Tak nazywano oddziały niezrównanej kawalerii sformowanej na początku XVII wieku przez Aleksandra Józefa Lisowskiego. Na lekkich koniach, uzbrojeni tylko w krzywe szable i rohatyny, łuki lub rusznice, byli wówczas najlepszą lekką jazdą, jaką znał ówczesny świat. Walczyli od Francji, Rosji po Włochy i Finlandię, siejąc grozę i zniszczenie.

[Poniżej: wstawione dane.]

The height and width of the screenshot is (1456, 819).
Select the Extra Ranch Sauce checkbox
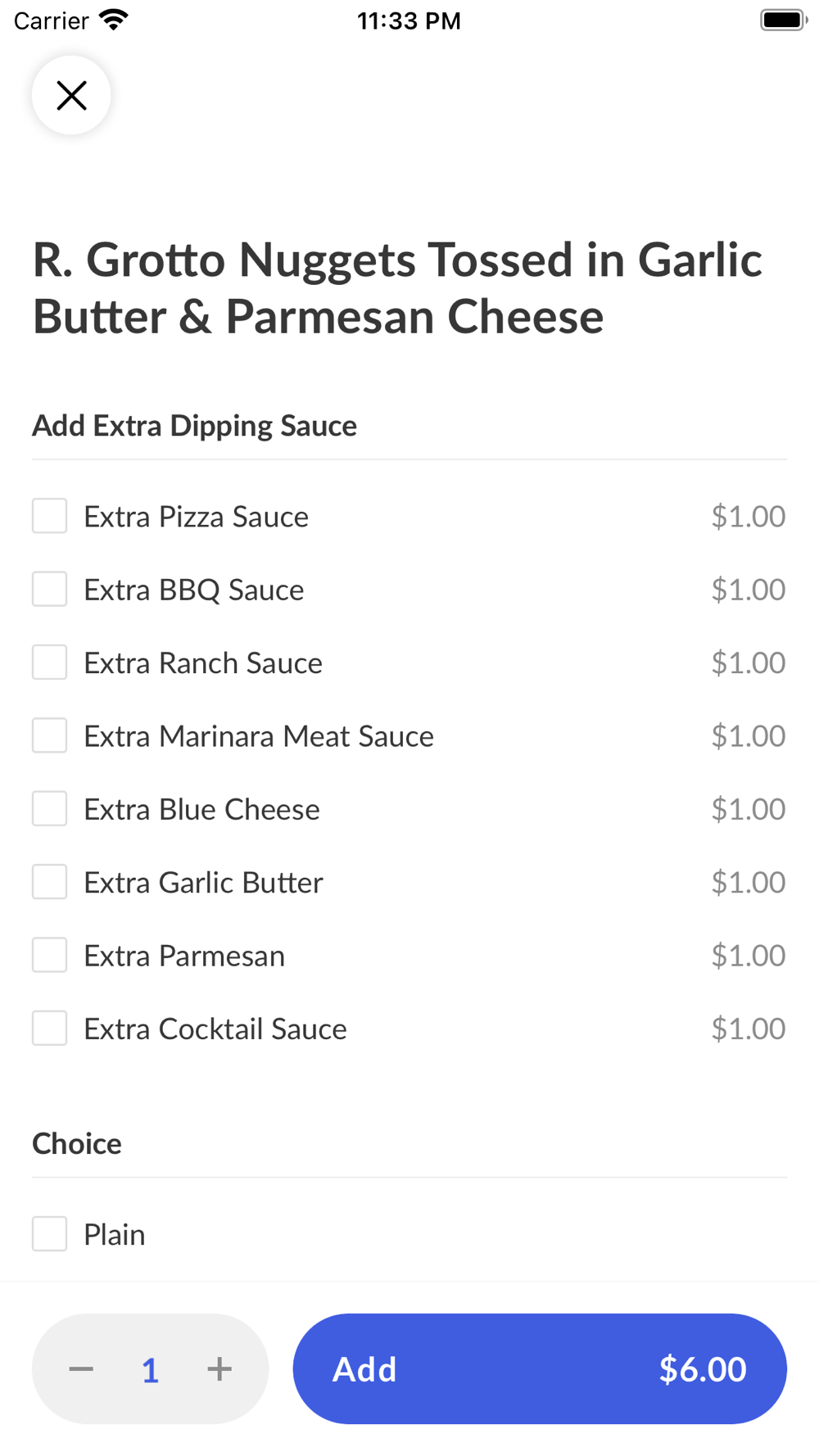click(50, 662)
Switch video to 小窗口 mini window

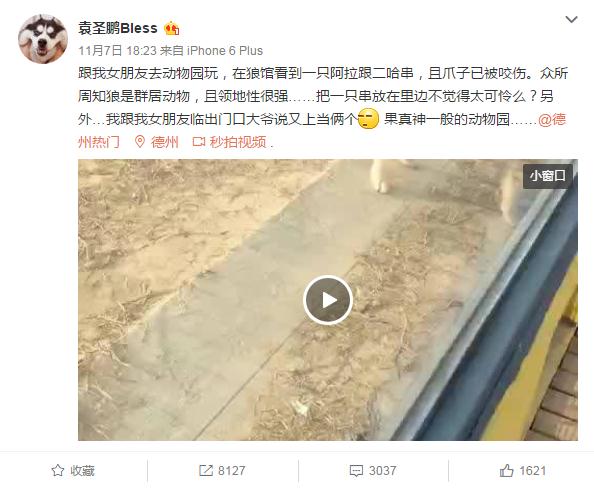548,176
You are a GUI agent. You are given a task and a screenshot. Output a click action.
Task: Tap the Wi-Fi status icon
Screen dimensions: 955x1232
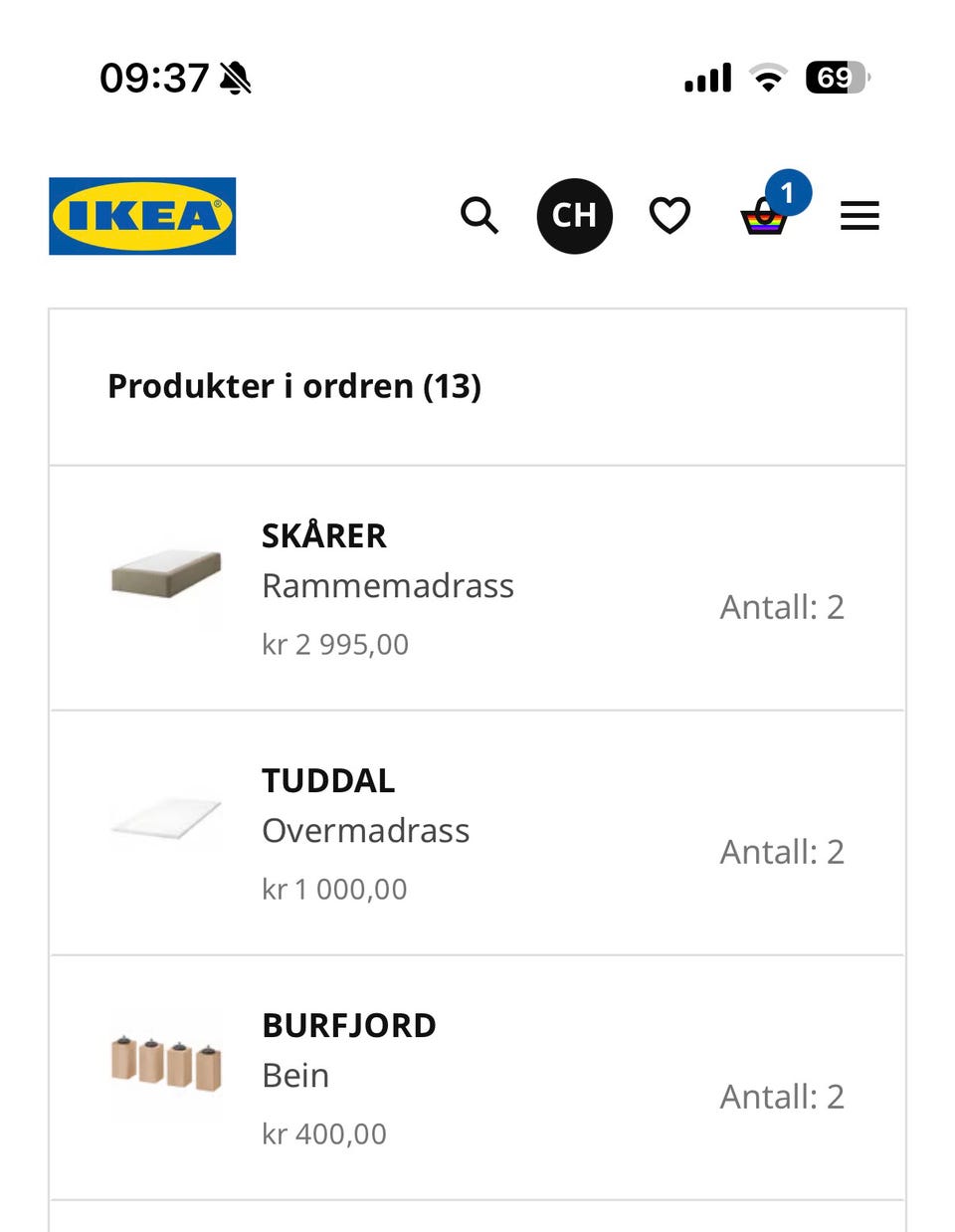tap(767, 78)
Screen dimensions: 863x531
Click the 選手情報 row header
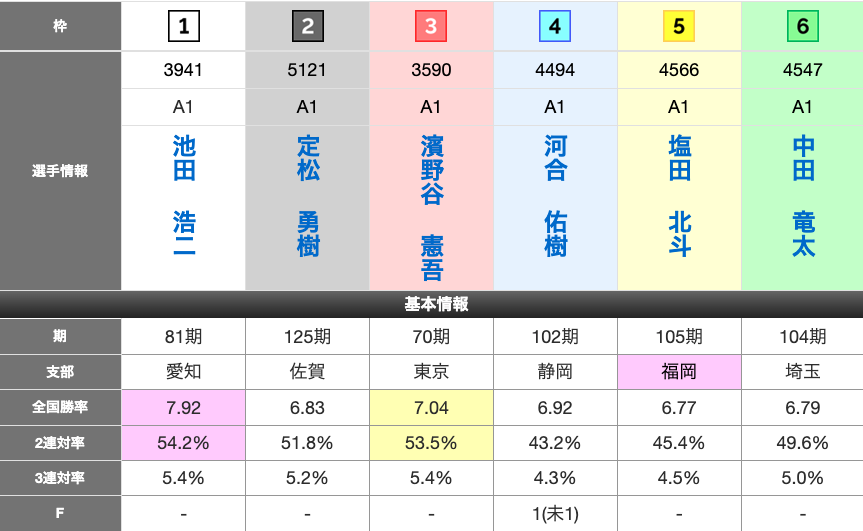tap(60, 171)
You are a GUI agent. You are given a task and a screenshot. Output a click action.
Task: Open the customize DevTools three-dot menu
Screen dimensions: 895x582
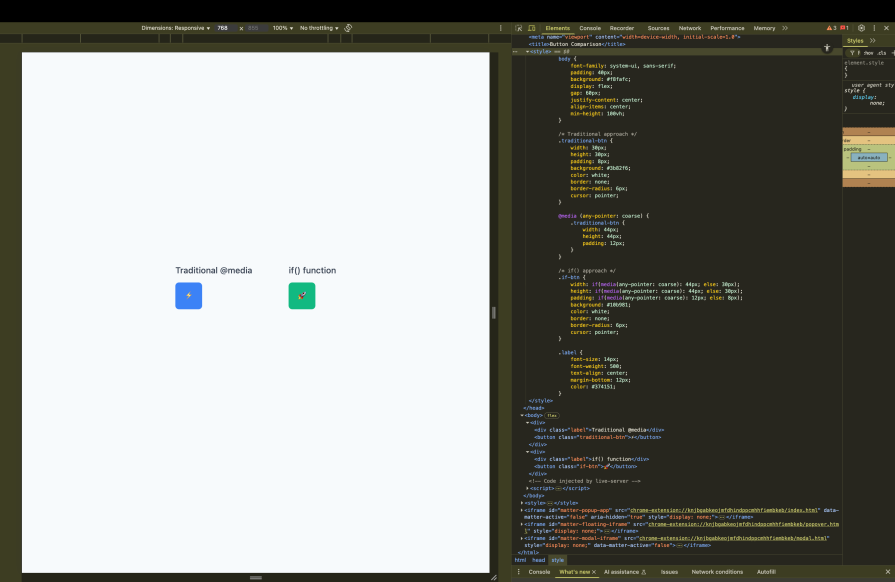click(872, 28)
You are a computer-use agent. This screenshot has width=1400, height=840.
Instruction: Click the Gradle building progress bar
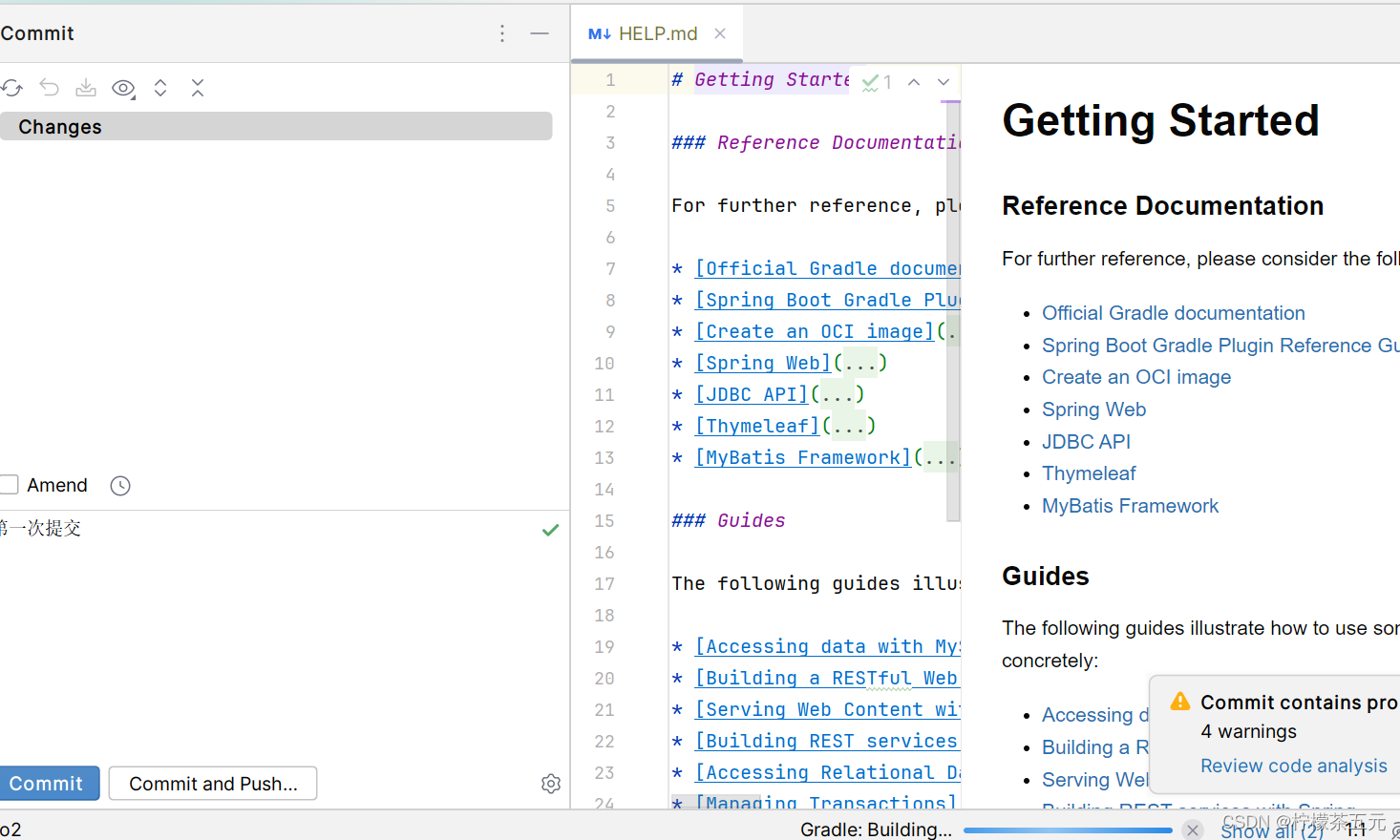(x=1068, y=830)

Szeregi lisowczyków zasiliło trzech żądnych przygód i sławy młodziaków. Niepokorne serca Marcina Lisa i kuzynów wyrywały się do walki. Poznały bowiem zuchwałość tych „krwawych psów” Lisowskiego, przed którymi drżały najmężniejsze serca ówczesnej Europy, zwartej w śmiertelnym uścisku wojen.
Gdy przyszedł czas na służbę Rzeczpospolitej, z podniesionym czołem stanęli u boku syna króla Zygmunta III – królewicza Władysława – który ruszył na Moskwę po tron carski. Ich szlaki znaczyły ruiny i zgliszcza miast. Choć za rozbój i gwałt groziła śmierć, pozostawieni bez należnej im zapłaty sami wypłacali sobie żołd, niosąc za sobą śmierć i łzy.
Czarna legenda lisowczyków inspirowała mistrzów pędzla, takich jak Juliusz Kossak czy Józef Brandt, i pióra – jak Antoni Ferdynand Ossendowski. Autor stworzył powieść z niezwykle sugestywnymi postaciami ludzi dumnych, wolnych, okrutnych i szaleńczo odważnych. Jednocześnie zręcznie poprowadził przez jakże ważną część polskiej historii.